Carl Craig: Fabric 25
James F!@#$%^ Friedman: Go Commando
What sustains and re-invigorates the Fabric juggernaut is its diverse pool of contributors, the label's doors equally open to left-field innovators and Detroit legends like Carl Craig. James F!@$%^ Friedman, on the other hand, cultivates first and foremost a party rather than pure dance vibe by commingling underground pop and rock elements with hip beats and futuristic electro-synths.
As masterfully executed as one would expect from the one-time Derrick May apprentice and Planet-E Communications head, Craig fashions an impassioned future-soul travelogue that liberally draws from funk, jazz, house, and techno. Following a brief Ying Yang Twins intro, Craig's own “Angel (Caya Dub)” formally inaugurates the set with showers of reverberant handclaps before Trickski's “Sweat” and Kerri Chandler's “Bar A Thym” stoke the pumping Latin-soul-funk groove; dig also the bright guitar juju of Africanism's “Imbalaye” and the entrancing stomp of “Most Precious Love (DF Future 3000 Instrumental)” by Blaze's UDA (Underground Dance Artists United For Life) and then surrender to the swirling spirals of Soundstream's spellbinding “3rd Movement.” Dark synths slither and quiver in Craig's penultimate “Darkness” before Tokyo Black Star's jacking “Blade Dancer (Dixon Edit).” Personalized by his own occasional interjections and goosed by handclaps and whoops, Craig crafts a maximal soul-funk vibe that rolls on for seventy-three euphoric minutes.
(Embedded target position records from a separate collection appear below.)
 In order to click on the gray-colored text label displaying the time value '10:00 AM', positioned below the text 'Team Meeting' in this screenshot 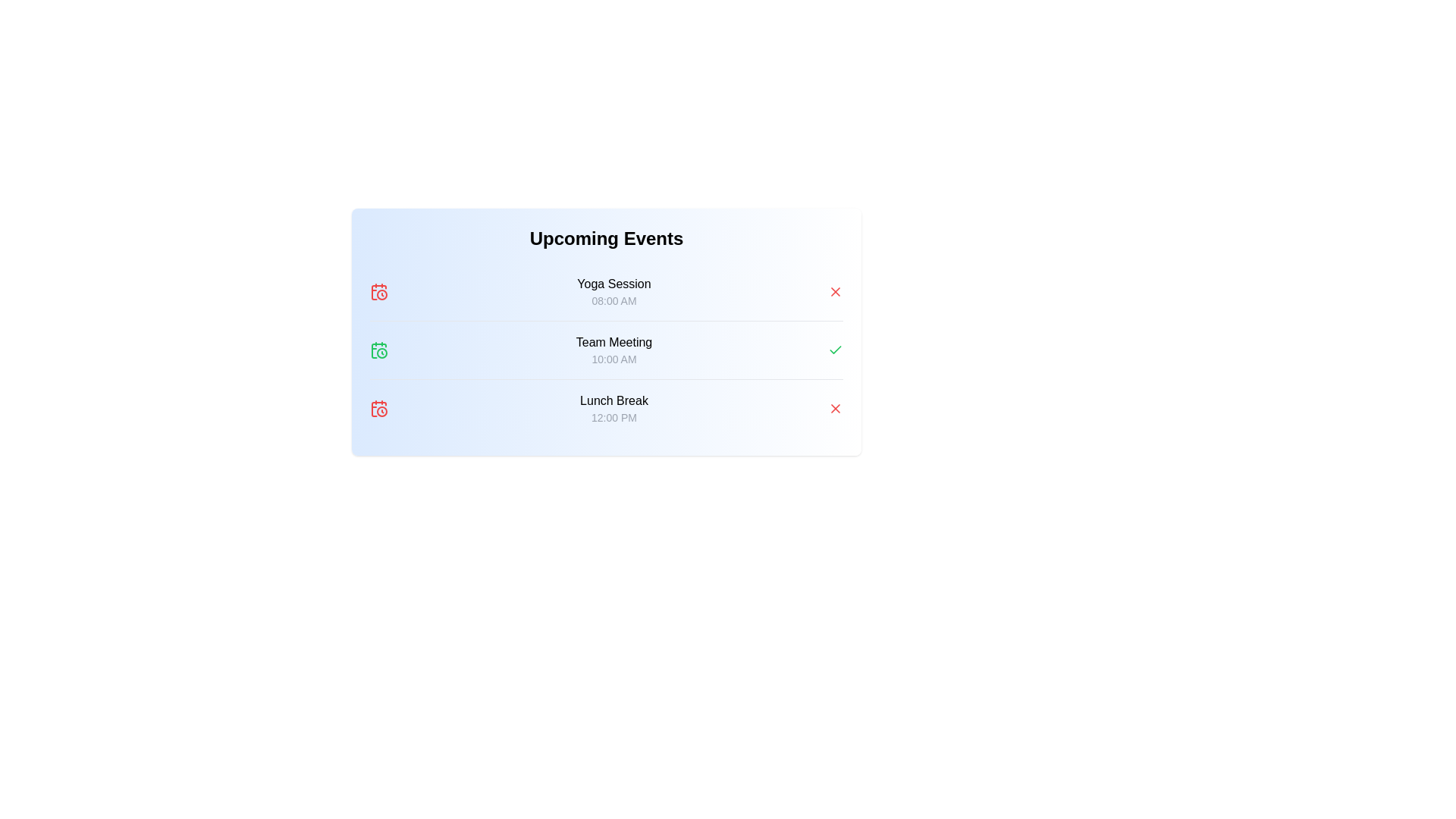, I will do `click(614, 359)`.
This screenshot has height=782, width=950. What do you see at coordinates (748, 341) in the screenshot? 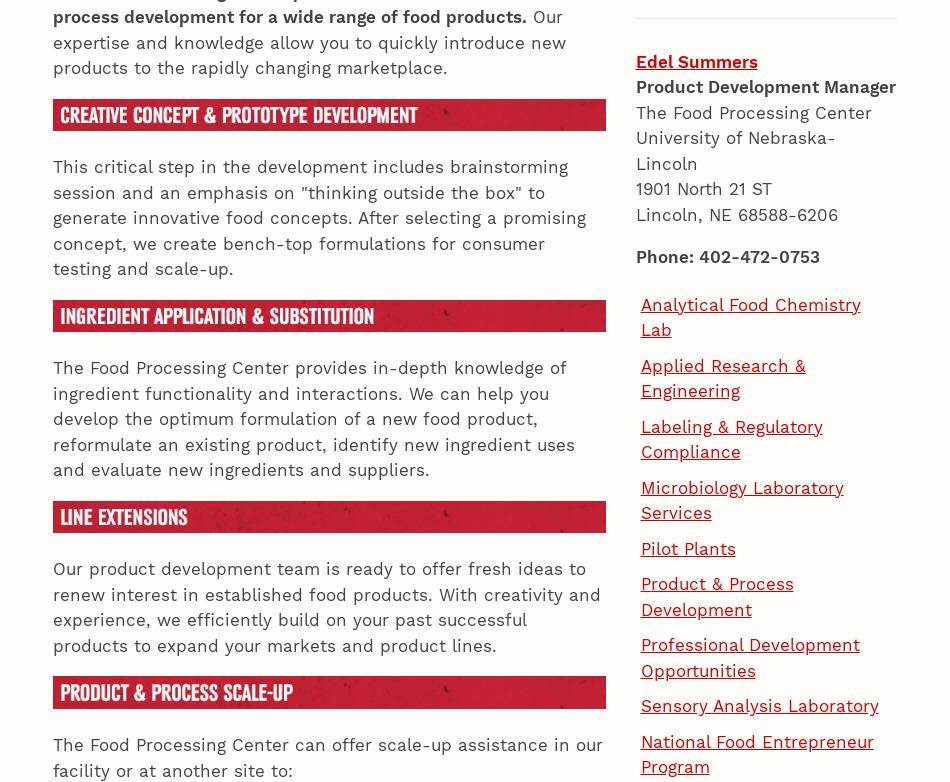
I see `'Professional Development Opportunities'` at bounding box center [748, 341].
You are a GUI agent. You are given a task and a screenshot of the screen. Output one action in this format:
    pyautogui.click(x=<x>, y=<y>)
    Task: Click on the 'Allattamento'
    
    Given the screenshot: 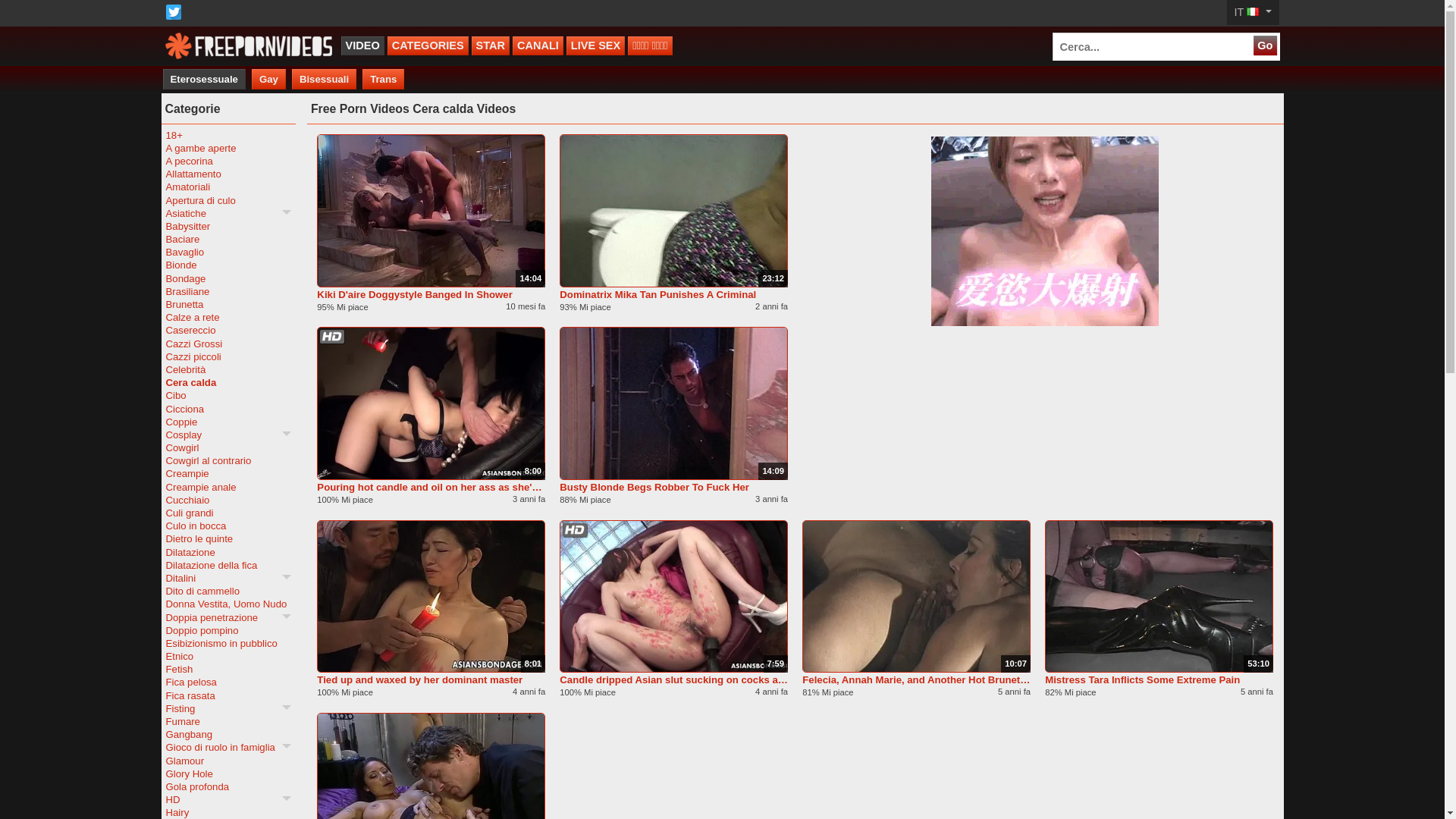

A party vibe of a different though no less energized sort infuses New Yorker James F!@$%^ Friedman's Go Commando DJ mix, something declared at the outset by The Rapture/Hushhush's remix of “Me Plus One.” Annie's voice is chopped into stuttering spirals, as a chugging beat and bleeping synths establish an electro-rave spirit that will persist throughout. The Rapture/Hushhush return for an electro-schaffel overhaul of Who Made Who's “Space for Rent (Remix)”, the song's serpentine vocal hook offset by hammering mechano beats, while “Pocket Calculator” synths sparkle throughout the Italo strut of Tomboy's “Maggie & Samira.” The focus of Friedman's mix is songs, not grooves, hence the emphasis on vocal-based pop (Freeform Five's “Eeeeaaooww,” Photocall's “Silver Clouds”) and indie-rock (Bloc Party's “Like Eating Glass (Black Strobe Mix),” Tom Vek's “Nothing but Green Lights (Kaos Mix)”), though he does broaden the palette with Zombi's nine-minute synth wonderland “Sapphire.” Friedman boldly reshapes some material but wisely leaves Out Hud's marvelous “It's For You” intact. Culling material from funk, techno, rock, electro, and even disco genres, the DJ's less concerned with seamless transitions than pumping out one jubilant jam after another.